— start of Text extract —

SQL Join Algorithm
- Notations:
- $[T]$: Number of pages in table T
- $\rho_T$: The number of records on each page of T
- $|T|$: The total number of records in table T, $|T| = [T] \times \rho_T$
# Nested Loop Join
# Simple Nested Loop Join
- IO Count: $[R] + |R|[S]$

# Page Nested Loop Join
- IO Count: $[R] + [R][S]$
- $S$ should be the smaller table to minimize the IO cost.
- Read in every single page in $S$ for every single page of $R$
- A special case of block nested loop join with $B = 3$

# Block Nested Loop Join
We have $B$ buffer pages to spare, give $B-2$ pages to $R$ and match $S$ against every record in the buffer.
- IO Count: $[R] + \frac{[R]}{B-2}[S]$

# Hash Join
- Key Skew: many of the records have the same key. Cause some bucket much larger than others, leading to performance issues in join algorithms that rely on hash tables.

— end of Text extract —
— start of Entries provided —

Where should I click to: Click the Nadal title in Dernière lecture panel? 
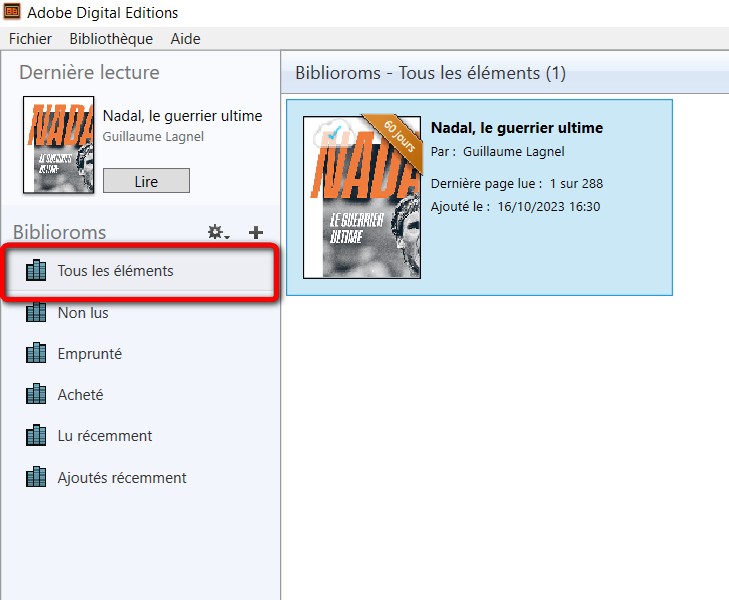(x=182, y=116)
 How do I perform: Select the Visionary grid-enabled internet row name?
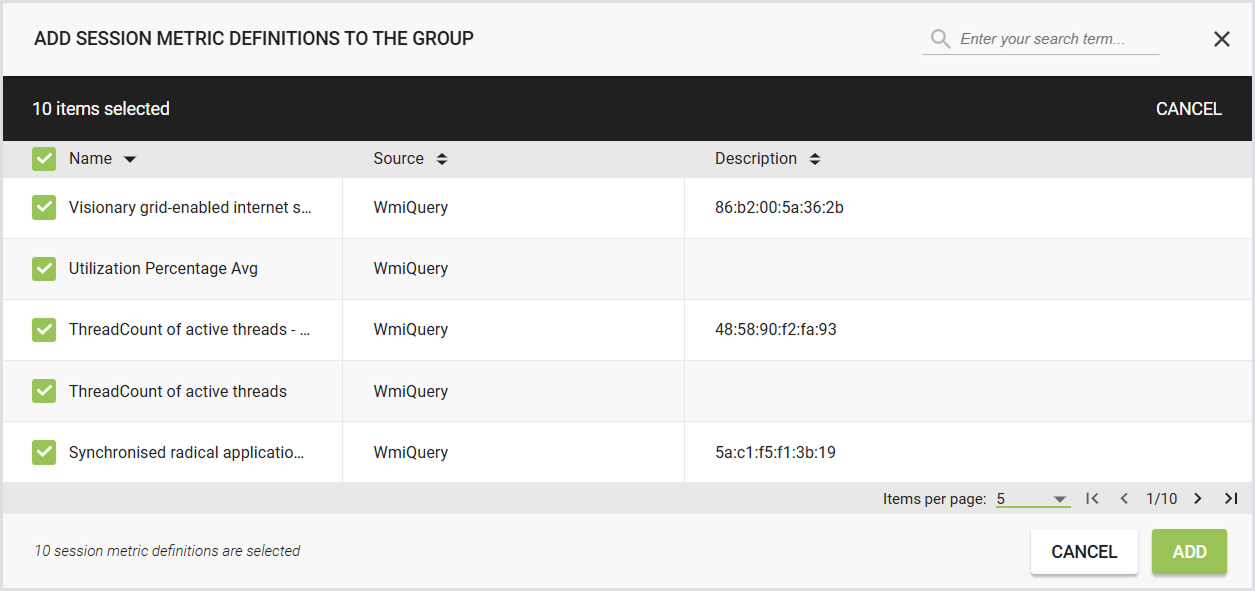[x=190, y=208]
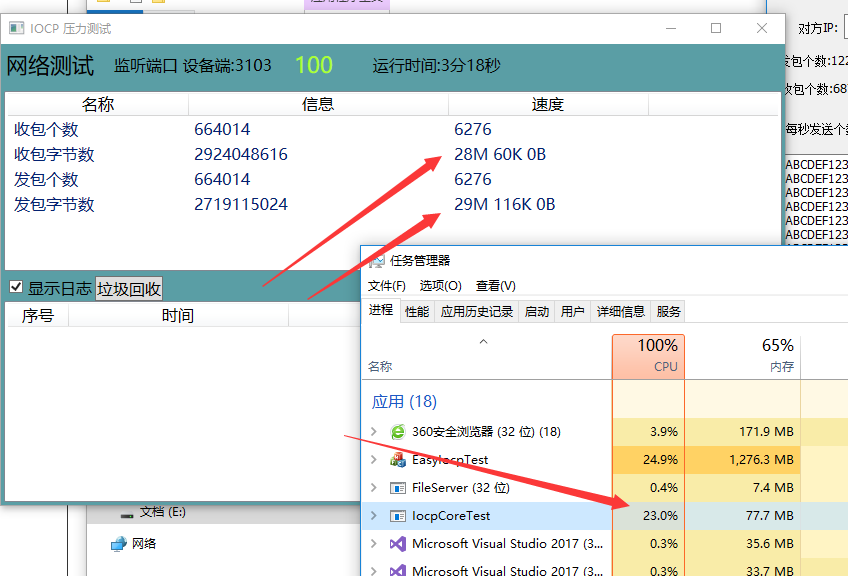Click the IocpCoreTest process icon
The width and height of the screenshot is (848, 576).
pos(397,516)
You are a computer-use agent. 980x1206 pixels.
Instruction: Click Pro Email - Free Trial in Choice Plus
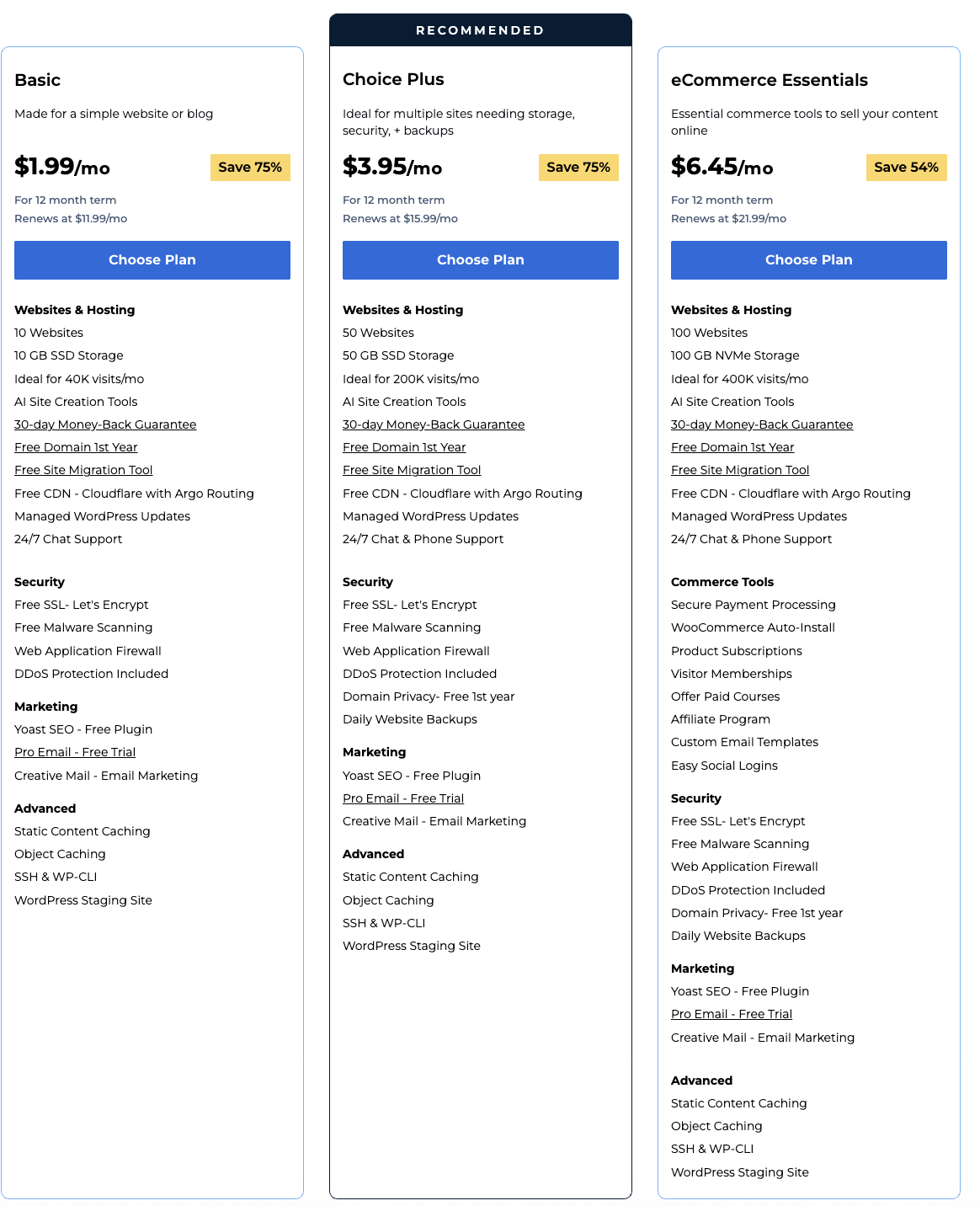[x=403, y=798]
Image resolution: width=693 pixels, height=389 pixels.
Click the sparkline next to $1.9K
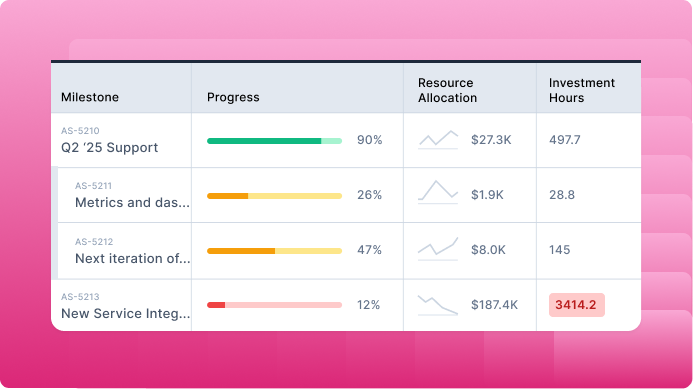click(x=438, y=192)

— end of Entries provided —

Exercise instructions:
**a)** In the SQL join algorithm notes, page nested loop join is described as a special case of which algorithm, and with what value of B?
**b)** Carry on with the SQL join algorithm notes, beginning after the last line about key skew.

Set of answers:
**a)** Block nested loop join, with B = 3.

**b)**
# Grace Hash Join
- Idea: partitioning the input relations into smaller subsets, hashing each subset, and then joining the hashed partitions.
- Procedures: Repeatedly hash $R$ and $S$ into $B-1$ buffers so that we can get partitions that are $\leq B - 2$ pages big.
- Notes: sensitive to key skew.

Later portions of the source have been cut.